Addiction does not discriminate. It affects people all over the world, from every culture, ethnicity, socioeconomic level, and context imaginable. However, there are a number of factors that can increase a society’s vulnerability to addiction, including the prevalence of a substance and difficult circumstances such as widespread trauma or poverty. The combination of these factors can cause societies to experience periodic epidemics of addiction to a particular substance.
In the past few years, these factors have combined in Egypt, as many people have started taking Tramadol, a prescription opioid painkiller, possible unaware of the dangers of its abuse and addictive powers. According to the country’s National Research Addiction Programme, 60 percent of the people entering recovery treatment had a tramadol addiction.
Tramadol without a prescription:
Tramadol increases levels of serotonin in the brain, relieving pain, and making the user feel more energetic. Tramadol is one of many in a class of prescription painkillers that, when used in limited doses and under the watchful eye of a healthcare provider, can provide badly needed relief and healing from chronic pain. However, many people abuse these drugs, taking them to have effects similar to heroin. People sometimes assume these pills offer a safer alternative to illicit street drugs, but when taken illegitimately, they can have very dangerous consequences.
Tramadol can create a very high level of dependency, in which the user becomes unable to function normally without the drug. Even a few days of continuous use can leave him or her feeling hooked. Like many drugs, extended, unregulated tramadol use builds tolerance, where the body adjusts to the addiction and the user needs to take higher and higher dosages to experience the same effect as before. Speaking to the Economist, high school student Ibrahim said he used to take half a tablet, but before long he had to take a whole sheet, and even then the effect wore off quickly. This can increase the danger of an overdose, which can be extremely dangerous, leading to a slowed heartbeat, difficulty breathing, or a coma.
Tramadol’s appeal in Egypt:
In Egypt’s rough economic conditions, many people have to work multiple jobs, or long hours in the job they have. Even educated Egyptians are often unable to find work in their fields, forced into manual labor. People turn to the drug thinking it’s an easy stimulant, keeping them alert and feeling ok in spite of so much work. Speaking to Al-Jazeera, Cairo resident Ahmed Tourk said it enabled people to “work two jobs and hardly sleep.” It is also used recreationally, and may be widely thought to be an aphrodisiac.

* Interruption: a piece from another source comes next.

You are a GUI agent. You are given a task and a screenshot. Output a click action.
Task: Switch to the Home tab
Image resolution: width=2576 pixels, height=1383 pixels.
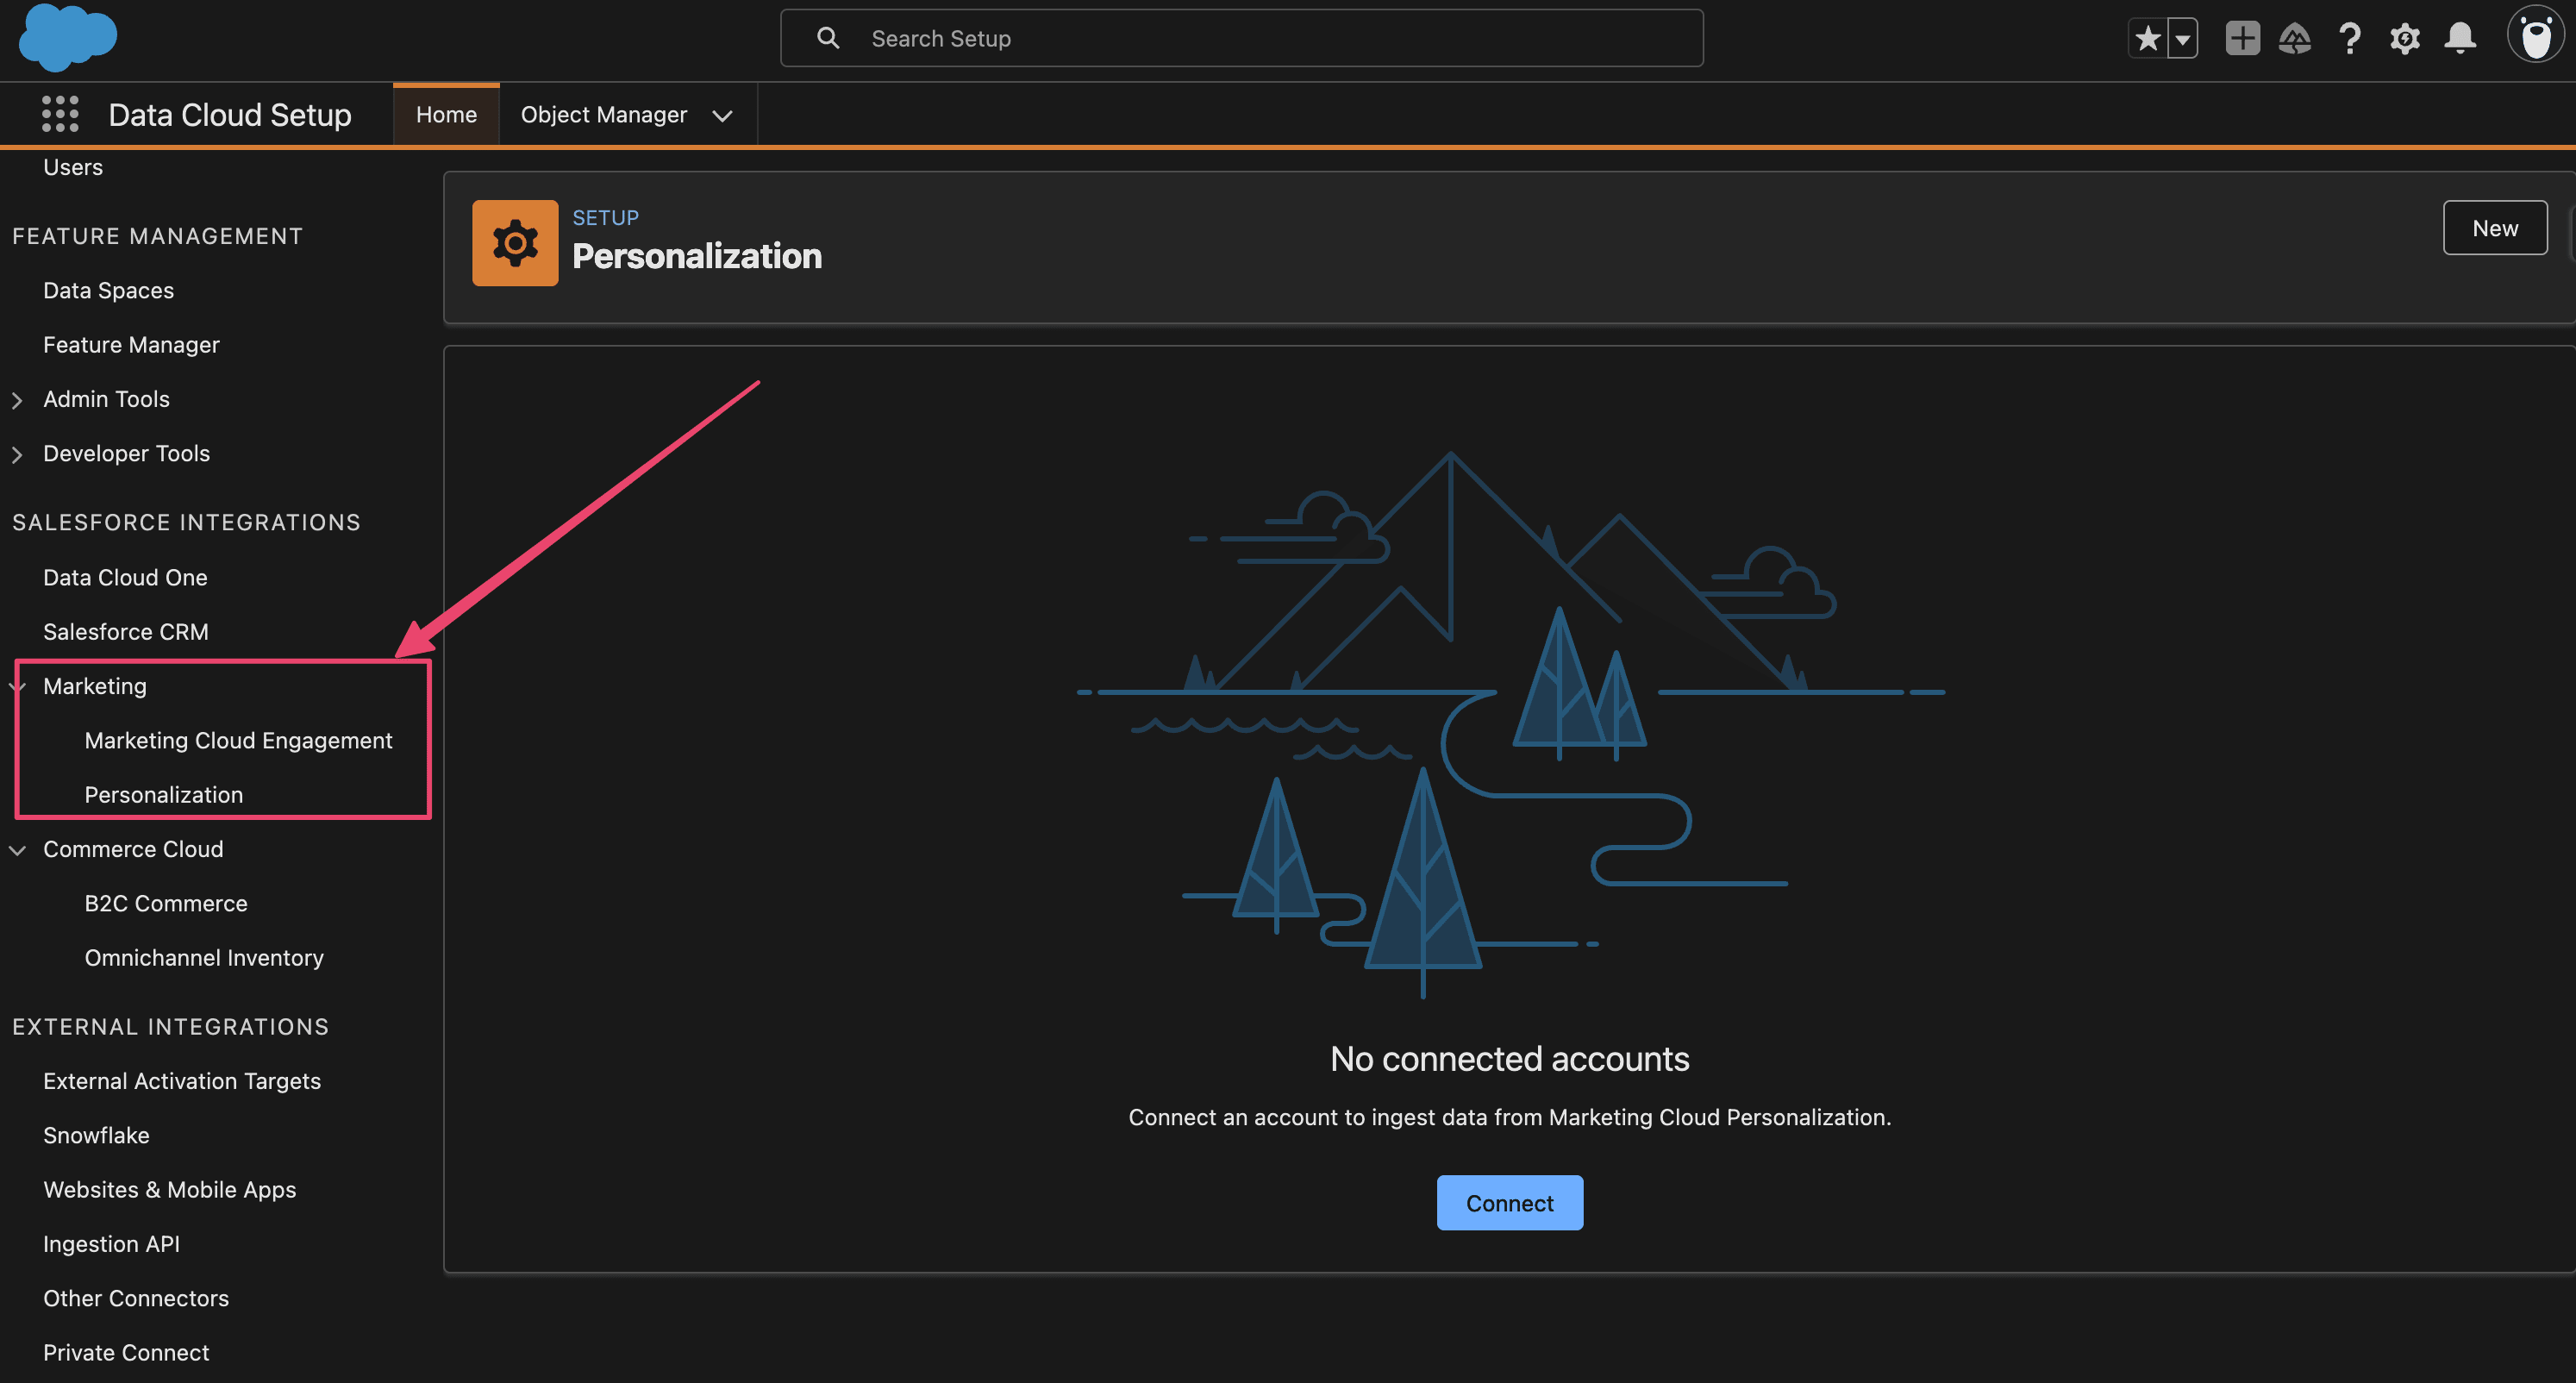click(446, 115)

Another factor is the drug’s widespread availability and affordability. The drug was initially imported from Germany for cancer patients only, but over the course of 10 years, a flourishing underground trade has developed. A 2013 Al-Jazeera report said a sheet of 10 pills costs $3, well within reach for most working-class Egyptians.
Although the drug may be used very openly, addiction is highly stigmatized in Egypt’s conservative society. A high level of stigma means that discussions around addiction do not take place openly, and many people may not be aware of resources to help. This means people are more likely to take addiction into their own hands, rather than seek professional help. This can lead to the kind of self-medicating that causes one addiction to simply be substituted for another.
The Egyptian government is attempting to stem issues of drug abuse with a combination of punitive measures and educational campaigns, but speaking to al Jazeera, psychiatrist Ehab el-Kharrat feels they are following the wrong priorities. He seeks to reach out specifically to youth with troubled backgrounds, school dropouts or those enduring violence in the family.
Egypt is also a transit point for trade to surrounding nations, taking in huge shipping crates that are not often not fully inspected. Drugs are often trafficked in from India and China. Corruption among border agents allows the drugs to pass through. President Abdel-Fattah al-Sisi is seeking to tighten customs enforcement so fewer drugs are making it into the country. Through a combination of tightening the supply, and making options for help more available, it is hoped that this problem can start to be stemmed.